Iterative Computation Between Vertices In Pregel and Apache Giraph

As a follow-up to our post on Facebook’s use of Apache Giraph, I wanted to return to Pregel, the graphing technology on which Giraph was based. Alongside, MapReduce, Pregel is used by Google to mine relationships between richly associative data sets in which the data points have multi-valent, highly dynamic relationships that morph, proliferate, aggregate, disperse, emerge and vanish with a velocity that renders any schema-based data model untenable. In a well known blog post, Grzegorz Czajkowski of Google’s Systems Infrastructure Team elaborated on the importance of graph theory and Pregel’s structure as follows:

Despite differences in structure and origin, many graphs out there have two things in common: each of them keeps growing in size, and there is a seemingly endless number of facts and details people would like to know about each one. Take, for example, geographic locations. A relatively simple analysis of a standard map (a graph!) can provide the shortest route between two cities. But progressively more sophisticated analysis could be applied to richer information such as speed limits, expected traffic jams, roadworks and even weather conditions. In addition to the shortest route, measured as sheer distance, you could learn about the most scenic route, or the most fuel-efficient one, or the one which has the most rest areas. All these options, and more, can all be extracted from the graph and made useful — provided you have the right tools and inputs. The web graph is similar. The web contains billions of documents, and that number increases daily. To help you find what you need from that vast amount of information, Google extracts more than 200 signals from the web graph, ranging from the language of a webpage to the number and quality of other pages pointing to it.

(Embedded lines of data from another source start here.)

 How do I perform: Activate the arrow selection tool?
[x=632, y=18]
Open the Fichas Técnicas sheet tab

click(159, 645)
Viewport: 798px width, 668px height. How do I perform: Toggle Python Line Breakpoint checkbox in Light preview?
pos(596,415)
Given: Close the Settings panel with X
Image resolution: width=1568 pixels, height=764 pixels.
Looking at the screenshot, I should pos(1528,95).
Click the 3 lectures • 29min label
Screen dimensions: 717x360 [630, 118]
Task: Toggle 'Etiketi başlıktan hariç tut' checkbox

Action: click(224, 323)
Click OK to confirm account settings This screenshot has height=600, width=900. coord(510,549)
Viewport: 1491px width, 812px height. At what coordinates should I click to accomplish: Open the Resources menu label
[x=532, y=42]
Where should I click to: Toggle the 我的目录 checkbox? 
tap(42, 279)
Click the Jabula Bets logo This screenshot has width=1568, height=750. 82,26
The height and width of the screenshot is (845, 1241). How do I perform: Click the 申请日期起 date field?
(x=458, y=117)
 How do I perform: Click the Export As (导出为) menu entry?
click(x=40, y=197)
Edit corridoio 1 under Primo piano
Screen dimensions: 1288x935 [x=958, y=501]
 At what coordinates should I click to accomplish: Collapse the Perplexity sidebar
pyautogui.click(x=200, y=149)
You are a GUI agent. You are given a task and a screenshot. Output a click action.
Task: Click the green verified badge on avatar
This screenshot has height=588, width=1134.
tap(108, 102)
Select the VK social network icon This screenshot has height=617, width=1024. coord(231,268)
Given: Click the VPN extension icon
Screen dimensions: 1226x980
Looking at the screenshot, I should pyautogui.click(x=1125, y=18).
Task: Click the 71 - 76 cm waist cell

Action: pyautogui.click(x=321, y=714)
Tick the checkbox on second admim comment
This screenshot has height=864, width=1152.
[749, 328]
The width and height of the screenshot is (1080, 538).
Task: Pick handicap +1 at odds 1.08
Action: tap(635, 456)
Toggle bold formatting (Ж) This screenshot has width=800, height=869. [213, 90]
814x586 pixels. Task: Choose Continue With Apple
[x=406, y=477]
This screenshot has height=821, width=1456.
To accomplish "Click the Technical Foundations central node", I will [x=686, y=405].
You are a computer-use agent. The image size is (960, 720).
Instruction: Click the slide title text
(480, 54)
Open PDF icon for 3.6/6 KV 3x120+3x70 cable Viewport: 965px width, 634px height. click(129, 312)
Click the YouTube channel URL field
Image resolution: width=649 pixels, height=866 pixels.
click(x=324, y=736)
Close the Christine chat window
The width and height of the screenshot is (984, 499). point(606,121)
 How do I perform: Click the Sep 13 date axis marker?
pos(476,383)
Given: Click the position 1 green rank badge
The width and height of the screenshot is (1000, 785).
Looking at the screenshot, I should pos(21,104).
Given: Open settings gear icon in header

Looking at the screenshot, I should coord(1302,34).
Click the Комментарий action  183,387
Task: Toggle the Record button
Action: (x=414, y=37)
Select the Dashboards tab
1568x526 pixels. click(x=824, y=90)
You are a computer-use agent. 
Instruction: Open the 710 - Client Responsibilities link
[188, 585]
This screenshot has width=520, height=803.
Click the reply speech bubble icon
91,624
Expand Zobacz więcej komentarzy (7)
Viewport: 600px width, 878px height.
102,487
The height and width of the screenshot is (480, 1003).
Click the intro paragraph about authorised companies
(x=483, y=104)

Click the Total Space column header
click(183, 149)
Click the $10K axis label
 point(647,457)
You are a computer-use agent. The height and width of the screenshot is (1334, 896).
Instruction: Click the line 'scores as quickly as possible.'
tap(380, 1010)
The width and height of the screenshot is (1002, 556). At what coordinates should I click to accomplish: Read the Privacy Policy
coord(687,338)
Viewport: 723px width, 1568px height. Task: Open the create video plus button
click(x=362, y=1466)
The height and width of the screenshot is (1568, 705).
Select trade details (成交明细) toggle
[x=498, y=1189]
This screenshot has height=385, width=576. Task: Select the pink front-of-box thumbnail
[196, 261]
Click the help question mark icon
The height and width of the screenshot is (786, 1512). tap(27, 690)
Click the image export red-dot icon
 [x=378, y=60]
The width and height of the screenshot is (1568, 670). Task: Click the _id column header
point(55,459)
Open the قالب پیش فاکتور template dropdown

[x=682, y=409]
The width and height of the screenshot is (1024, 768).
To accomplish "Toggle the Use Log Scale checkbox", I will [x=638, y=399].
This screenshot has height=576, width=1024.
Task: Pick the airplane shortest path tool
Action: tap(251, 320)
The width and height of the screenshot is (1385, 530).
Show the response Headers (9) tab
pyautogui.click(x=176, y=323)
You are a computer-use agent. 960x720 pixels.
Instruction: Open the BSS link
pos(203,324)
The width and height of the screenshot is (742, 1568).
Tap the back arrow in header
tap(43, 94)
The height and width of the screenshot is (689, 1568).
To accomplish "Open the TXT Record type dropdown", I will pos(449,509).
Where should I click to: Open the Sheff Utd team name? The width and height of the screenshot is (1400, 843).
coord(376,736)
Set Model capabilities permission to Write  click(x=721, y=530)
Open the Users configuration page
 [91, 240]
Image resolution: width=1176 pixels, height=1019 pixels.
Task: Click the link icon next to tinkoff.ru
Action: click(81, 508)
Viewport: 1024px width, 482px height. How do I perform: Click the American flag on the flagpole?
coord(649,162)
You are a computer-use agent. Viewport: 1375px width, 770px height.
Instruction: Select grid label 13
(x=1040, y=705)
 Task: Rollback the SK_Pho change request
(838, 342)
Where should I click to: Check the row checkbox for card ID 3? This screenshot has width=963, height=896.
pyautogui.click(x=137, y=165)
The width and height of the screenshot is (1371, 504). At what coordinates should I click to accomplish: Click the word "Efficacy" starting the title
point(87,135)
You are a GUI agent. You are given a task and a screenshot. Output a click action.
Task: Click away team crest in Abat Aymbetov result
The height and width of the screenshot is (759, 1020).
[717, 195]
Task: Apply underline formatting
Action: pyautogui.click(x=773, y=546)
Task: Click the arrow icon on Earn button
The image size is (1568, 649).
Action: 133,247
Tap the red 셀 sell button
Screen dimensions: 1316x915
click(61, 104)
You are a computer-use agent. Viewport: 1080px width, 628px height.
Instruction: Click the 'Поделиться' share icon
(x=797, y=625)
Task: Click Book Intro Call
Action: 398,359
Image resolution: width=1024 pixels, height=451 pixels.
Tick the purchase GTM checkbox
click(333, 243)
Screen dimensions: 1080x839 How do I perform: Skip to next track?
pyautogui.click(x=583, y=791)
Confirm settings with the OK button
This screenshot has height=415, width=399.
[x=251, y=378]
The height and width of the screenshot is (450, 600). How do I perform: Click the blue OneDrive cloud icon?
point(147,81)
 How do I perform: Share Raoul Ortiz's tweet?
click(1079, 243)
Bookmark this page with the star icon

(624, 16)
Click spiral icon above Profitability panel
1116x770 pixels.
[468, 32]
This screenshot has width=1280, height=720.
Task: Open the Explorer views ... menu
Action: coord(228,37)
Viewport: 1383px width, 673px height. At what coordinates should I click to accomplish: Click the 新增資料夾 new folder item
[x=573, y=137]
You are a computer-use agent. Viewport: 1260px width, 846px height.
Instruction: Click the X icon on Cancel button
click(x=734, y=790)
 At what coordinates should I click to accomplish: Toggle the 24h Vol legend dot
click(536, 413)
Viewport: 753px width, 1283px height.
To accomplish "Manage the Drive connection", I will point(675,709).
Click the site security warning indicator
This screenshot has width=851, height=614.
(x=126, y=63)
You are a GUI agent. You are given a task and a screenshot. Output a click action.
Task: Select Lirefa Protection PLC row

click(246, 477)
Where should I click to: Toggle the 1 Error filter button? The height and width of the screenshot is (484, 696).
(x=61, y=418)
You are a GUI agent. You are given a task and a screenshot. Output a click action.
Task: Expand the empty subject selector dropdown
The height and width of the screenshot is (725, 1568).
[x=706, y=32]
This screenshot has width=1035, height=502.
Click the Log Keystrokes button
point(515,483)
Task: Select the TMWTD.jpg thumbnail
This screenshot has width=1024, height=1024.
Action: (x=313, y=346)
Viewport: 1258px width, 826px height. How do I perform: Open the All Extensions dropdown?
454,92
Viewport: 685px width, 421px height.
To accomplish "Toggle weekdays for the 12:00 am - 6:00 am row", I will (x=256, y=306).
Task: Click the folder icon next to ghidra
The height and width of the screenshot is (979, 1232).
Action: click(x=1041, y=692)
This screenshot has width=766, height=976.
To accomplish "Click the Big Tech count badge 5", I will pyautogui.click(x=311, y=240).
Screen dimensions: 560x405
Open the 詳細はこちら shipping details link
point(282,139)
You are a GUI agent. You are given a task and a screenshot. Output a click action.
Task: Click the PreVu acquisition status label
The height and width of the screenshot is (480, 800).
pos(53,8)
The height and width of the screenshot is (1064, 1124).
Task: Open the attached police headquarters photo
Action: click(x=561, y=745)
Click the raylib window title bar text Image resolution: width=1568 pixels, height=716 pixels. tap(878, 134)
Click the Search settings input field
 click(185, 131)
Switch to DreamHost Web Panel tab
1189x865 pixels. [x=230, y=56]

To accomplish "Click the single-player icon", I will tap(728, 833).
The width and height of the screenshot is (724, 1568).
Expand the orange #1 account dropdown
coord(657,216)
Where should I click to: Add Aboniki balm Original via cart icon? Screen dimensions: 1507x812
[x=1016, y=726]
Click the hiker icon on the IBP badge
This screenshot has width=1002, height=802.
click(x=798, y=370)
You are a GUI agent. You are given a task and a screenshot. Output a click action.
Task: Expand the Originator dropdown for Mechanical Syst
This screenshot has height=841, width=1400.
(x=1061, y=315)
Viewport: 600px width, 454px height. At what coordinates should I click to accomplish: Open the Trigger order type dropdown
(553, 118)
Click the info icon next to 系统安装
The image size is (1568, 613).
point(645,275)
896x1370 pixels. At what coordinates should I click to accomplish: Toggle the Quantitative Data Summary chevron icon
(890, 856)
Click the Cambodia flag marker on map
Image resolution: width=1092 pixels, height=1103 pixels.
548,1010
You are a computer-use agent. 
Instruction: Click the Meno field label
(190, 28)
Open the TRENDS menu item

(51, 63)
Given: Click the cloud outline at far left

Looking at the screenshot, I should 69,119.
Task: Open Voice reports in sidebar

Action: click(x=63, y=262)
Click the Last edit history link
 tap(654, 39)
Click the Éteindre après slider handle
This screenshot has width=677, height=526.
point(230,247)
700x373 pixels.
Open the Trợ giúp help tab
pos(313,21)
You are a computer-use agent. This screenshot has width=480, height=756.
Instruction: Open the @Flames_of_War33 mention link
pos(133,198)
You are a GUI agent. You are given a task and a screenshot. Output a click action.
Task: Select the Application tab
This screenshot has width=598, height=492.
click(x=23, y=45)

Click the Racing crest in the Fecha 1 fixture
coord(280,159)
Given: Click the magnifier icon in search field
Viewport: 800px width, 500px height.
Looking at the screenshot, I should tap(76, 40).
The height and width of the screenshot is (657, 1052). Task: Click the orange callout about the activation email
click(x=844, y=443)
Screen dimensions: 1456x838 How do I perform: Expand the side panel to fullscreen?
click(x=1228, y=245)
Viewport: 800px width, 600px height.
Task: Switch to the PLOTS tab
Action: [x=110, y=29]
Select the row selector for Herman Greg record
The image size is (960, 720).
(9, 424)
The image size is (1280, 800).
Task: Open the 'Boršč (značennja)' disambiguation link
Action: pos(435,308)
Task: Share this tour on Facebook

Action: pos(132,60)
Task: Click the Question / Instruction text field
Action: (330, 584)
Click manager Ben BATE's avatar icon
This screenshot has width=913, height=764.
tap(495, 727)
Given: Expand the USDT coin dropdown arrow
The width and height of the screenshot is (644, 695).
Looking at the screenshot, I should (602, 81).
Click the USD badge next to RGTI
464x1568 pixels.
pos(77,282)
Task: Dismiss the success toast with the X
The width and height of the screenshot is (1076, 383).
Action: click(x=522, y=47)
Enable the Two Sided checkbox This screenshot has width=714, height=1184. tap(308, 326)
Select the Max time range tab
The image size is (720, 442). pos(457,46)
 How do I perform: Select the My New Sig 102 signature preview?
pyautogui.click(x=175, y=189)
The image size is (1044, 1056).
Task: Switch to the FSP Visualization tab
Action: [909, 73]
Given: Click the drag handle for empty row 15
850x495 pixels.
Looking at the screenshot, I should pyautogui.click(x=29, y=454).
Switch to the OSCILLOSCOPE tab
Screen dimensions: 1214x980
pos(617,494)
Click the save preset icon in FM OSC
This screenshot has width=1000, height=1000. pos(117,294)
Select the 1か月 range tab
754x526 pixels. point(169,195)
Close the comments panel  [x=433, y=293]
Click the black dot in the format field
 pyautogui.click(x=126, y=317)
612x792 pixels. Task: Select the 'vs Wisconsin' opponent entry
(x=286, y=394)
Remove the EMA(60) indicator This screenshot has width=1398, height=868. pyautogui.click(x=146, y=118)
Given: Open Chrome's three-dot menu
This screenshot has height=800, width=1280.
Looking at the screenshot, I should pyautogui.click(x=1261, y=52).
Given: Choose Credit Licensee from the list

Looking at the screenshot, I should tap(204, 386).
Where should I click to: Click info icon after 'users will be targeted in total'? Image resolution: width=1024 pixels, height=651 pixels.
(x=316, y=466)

In order to achieve that, we have created scalable infrastructure, named Pregel, to mine a wide range of graphs. In Pregel, programs are expressed as a sequence of iterations. In each iteration, a vertex can, independently of other vertices, receive messages sent to it in the previous iteration, send messages to other vertices, modify its own and its outgoing edges’ states, and mutate the graph’s topology (experts in parallel processing will recognize that the Bulk Synchronous Parallel Model inspired Pregel).

The key point worth noting here is that Pregel computation is marked by a “sequence of iterations” whereby the relationship between vertices is iteratively refined and recalibrated with each computation. In other words, Pregel computation begins with an input step, followed by a series of supersteps that successively lead to the algorithm’s termination and finally, an output. During each of the supersteps, the vertices send and receive messages to other vertices in parallel. The algorithm terminates when the vertices collectively stop transmitting messages to each other, or, to put things in another lexicon, vote to halt. As Malewizc, Czajkowsk note in a paper on Pregel, “The algorithm as a whole terminates when all vertices are simultaneously inactive and there are no messages in transit.” Like Pregel, Apache Giraph uses a computation structure whereby computation proceeds iteratively until the relationships between vertices in a graph stabilize.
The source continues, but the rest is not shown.